▸ WORK ORDER: Every line in the data below from the one containing "Image resolution: width=773" down to the one containing "Click the books", both included, must be retyped exactly; no other line is to appear.

-- Opening Marker --

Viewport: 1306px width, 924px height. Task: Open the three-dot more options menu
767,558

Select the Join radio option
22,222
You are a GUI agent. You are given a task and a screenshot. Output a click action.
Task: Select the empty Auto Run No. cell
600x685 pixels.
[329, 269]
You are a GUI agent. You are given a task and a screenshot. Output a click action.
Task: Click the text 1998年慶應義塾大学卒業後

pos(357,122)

-- Closing Marker --
-- Opening Marker --

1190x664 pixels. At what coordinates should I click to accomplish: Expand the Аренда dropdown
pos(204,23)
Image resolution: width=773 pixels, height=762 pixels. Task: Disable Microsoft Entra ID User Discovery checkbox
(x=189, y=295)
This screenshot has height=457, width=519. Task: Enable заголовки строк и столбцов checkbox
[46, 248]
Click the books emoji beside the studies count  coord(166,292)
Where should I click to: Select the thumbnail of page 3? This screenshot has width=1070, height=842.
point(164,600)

-- Closing Marker --

▸ RESULT:
Image resolution: width=773 pixels, height=762 pixels. Task: Disable Microsoft Entra ID User Discovery checkbox
(x=189, y=295)
This screenshot has height=457, width=519. Task: Enable заголовки строк и столбцов checkbox
[46, 248]
Click the books emoji beside the studies count  coord(166,292)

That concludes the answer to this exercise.